**Data provided:**

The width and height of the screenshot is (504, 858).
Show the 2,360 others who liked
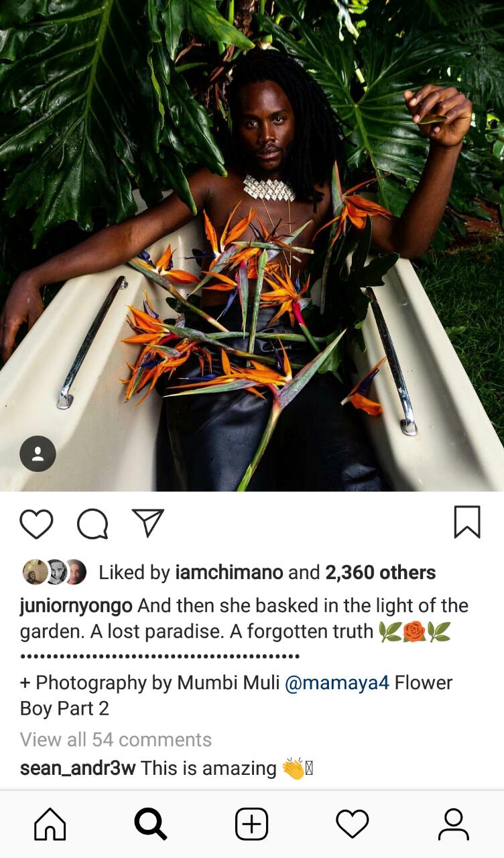click(x=381, y=572)
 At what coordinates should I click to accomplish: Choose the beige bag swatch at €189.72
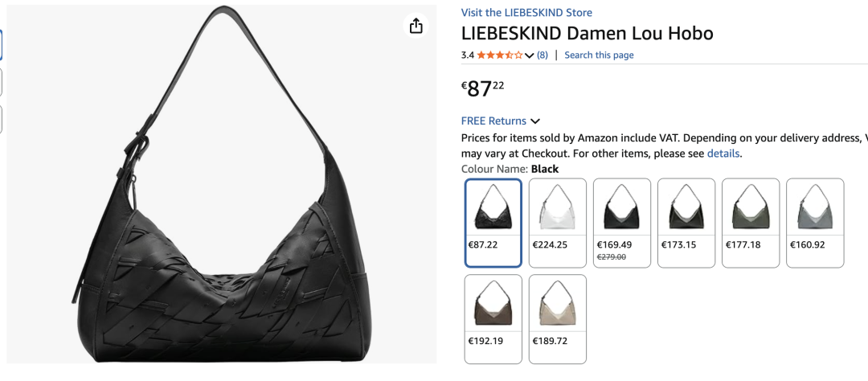558,319
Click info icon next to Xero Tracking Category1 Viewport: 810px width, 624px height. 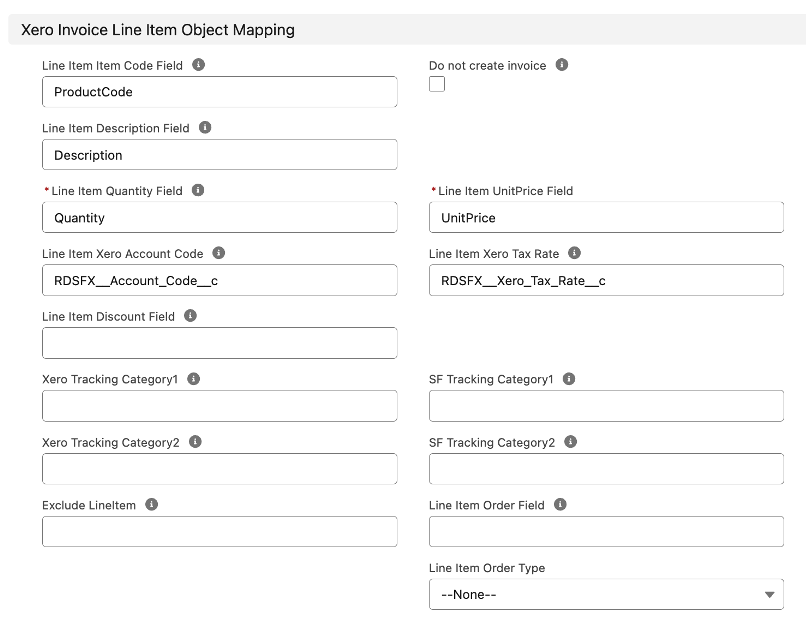tap(193, 379)
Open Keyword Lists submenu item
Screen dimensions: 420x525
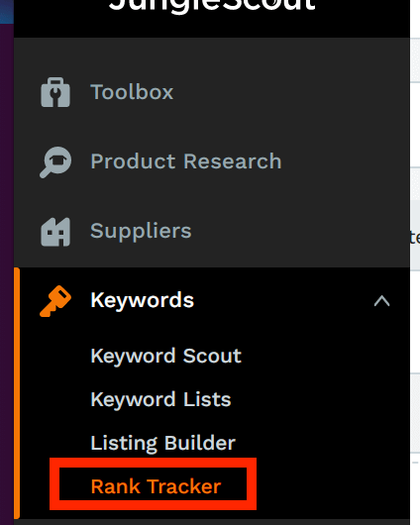[160, 399]
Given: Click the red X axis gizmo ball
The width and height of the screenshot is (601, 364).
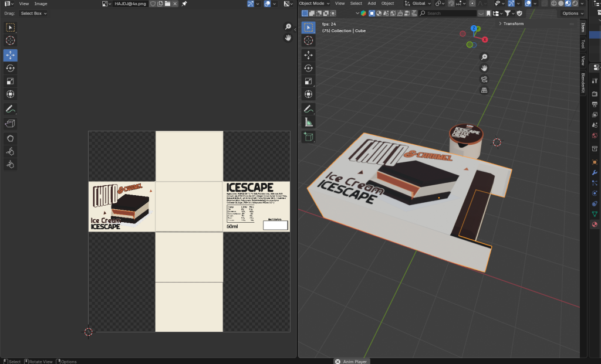Looking at the screenshot, I should click(x=485, y=39).
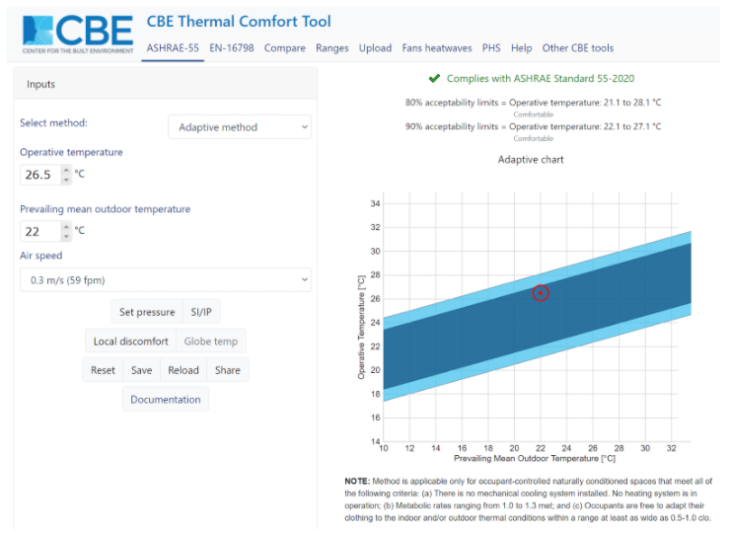Click the CBE logo in the header
This screenshot has height=534, width=730.
click(77, 33)
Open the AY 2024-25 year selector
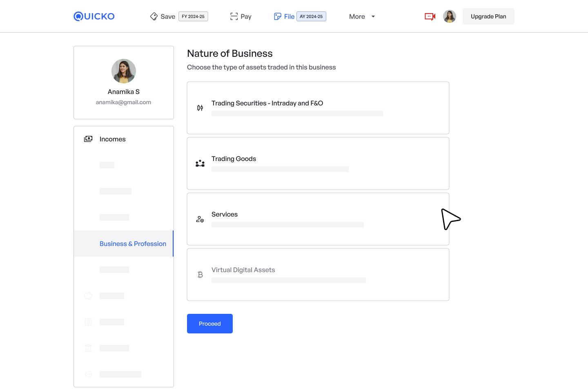Image resolution: width=588 pixels, height=389 pixels. pyautogui.click(x=311, y=16)
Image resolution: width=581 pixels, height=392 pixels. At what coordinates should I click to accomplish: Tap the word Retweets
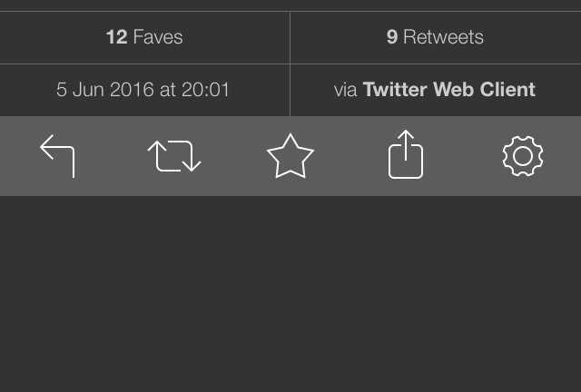443,37
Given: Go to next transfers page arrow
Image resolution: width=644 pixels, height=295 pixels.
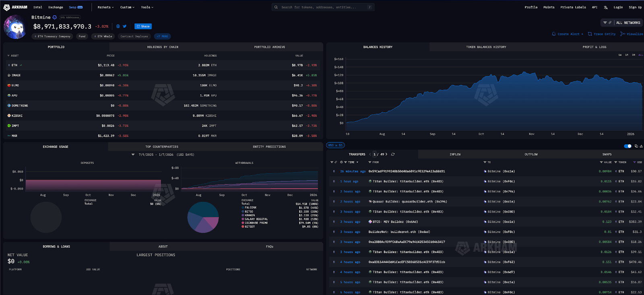Looking at the screenshot, I should (386, 154).
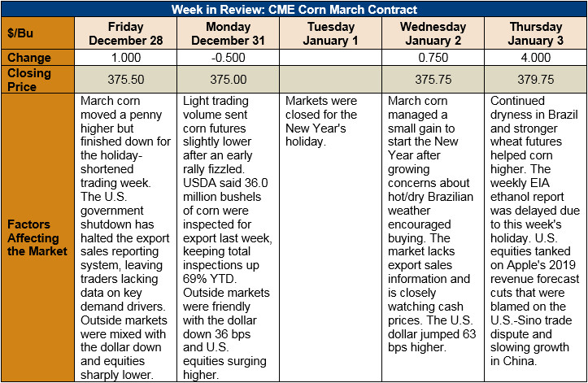Viewport: 588px width, 383px height.
Task: Select the Tuesday January 1 column header
Action: click(x=330, y=33)
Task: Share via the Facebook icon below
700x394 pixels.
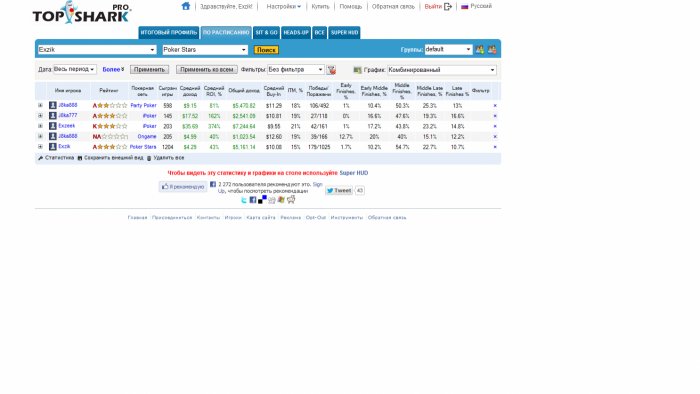Action: click(253, 200)
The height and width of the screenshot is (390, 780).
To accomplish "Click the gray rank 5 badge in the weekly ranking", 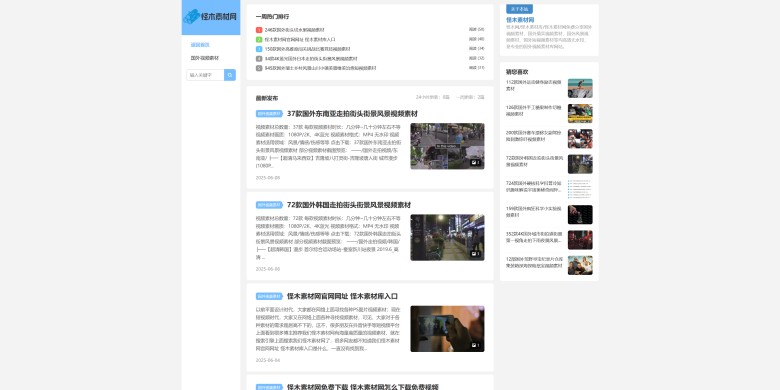I will 259,68.

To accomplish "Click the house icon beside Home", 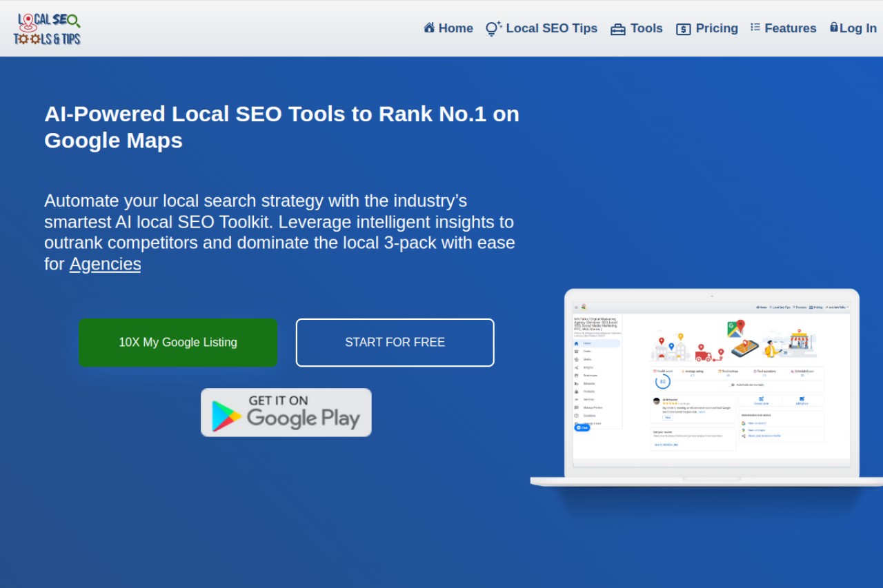I will tap(429, 28).
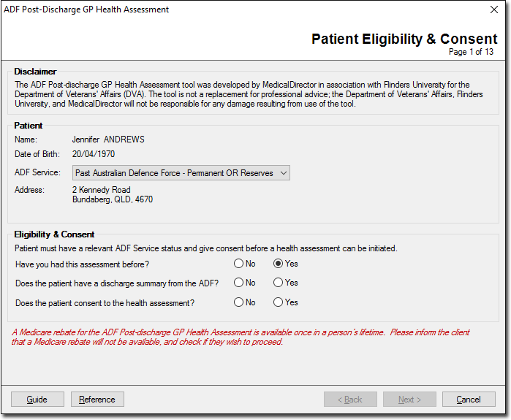Choose No for ADF discharge summary
This screenshot has width=511, height=420.
(238, 283)
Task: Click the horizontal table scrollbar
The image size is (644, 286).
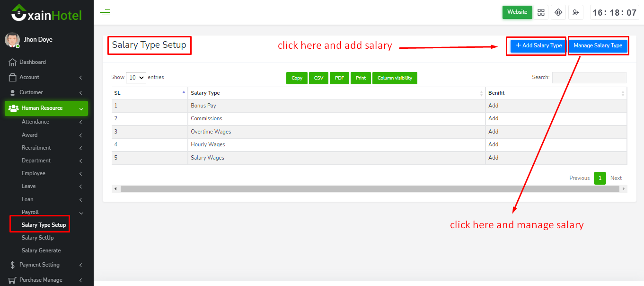Action: pyautogui.click(x=369, y=189)
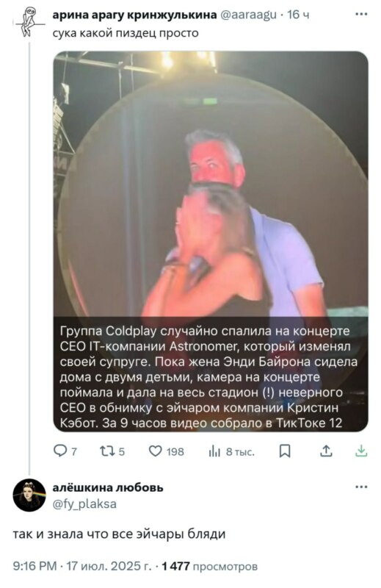Image resolution: width=381 pixels, height=588 pixels.
Task: Click the share upload arrow icon
Action: (326, 451)
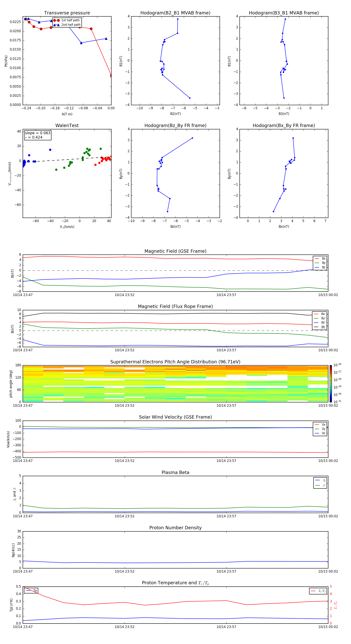Click the Tp legend box in temperature plot
The width and height of the screenshot is (351, 644).
(x=31, y=591)
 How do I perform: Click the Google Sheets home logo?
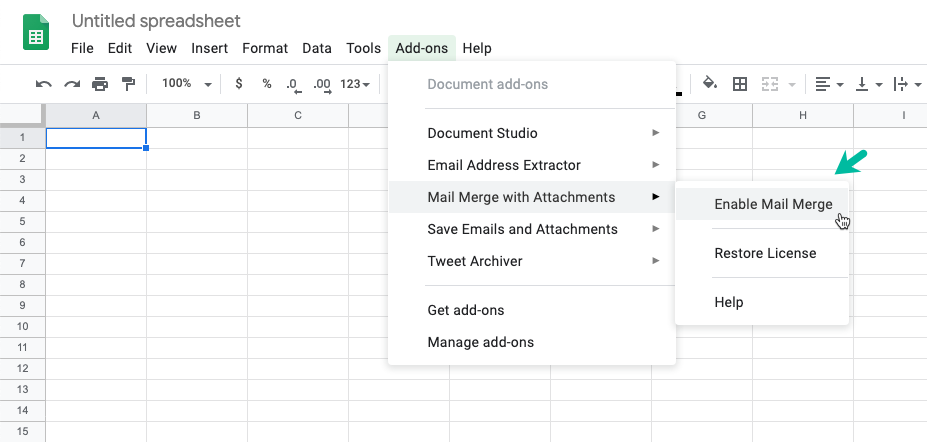coord(36,33)
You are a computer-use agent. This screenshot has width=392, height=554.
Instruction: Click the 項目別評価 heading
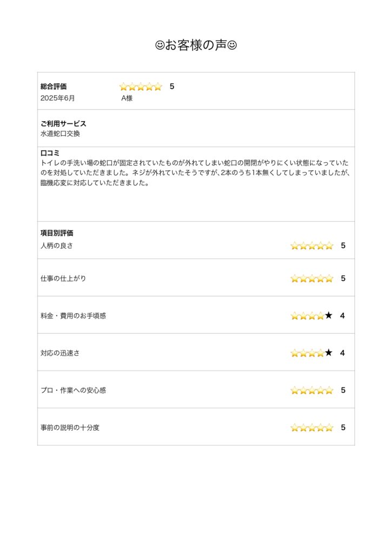pyautogui.click(x=57, y=233)
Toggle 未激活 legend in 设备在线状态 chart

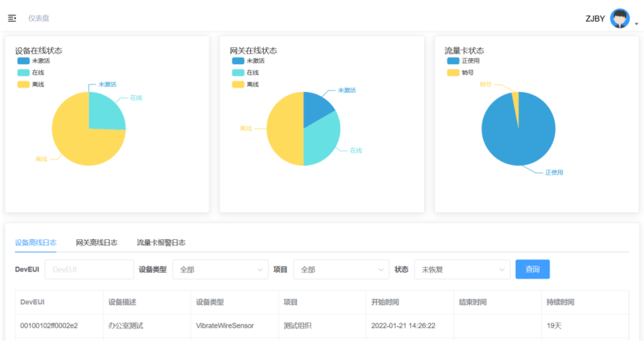30,60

**Work task:** Find the word "Given" in the listing above. Copy each line where it appears.

**Exercise output:**
Given: Click the red X axis gizmo ball
Given: Go to next transfers page arrow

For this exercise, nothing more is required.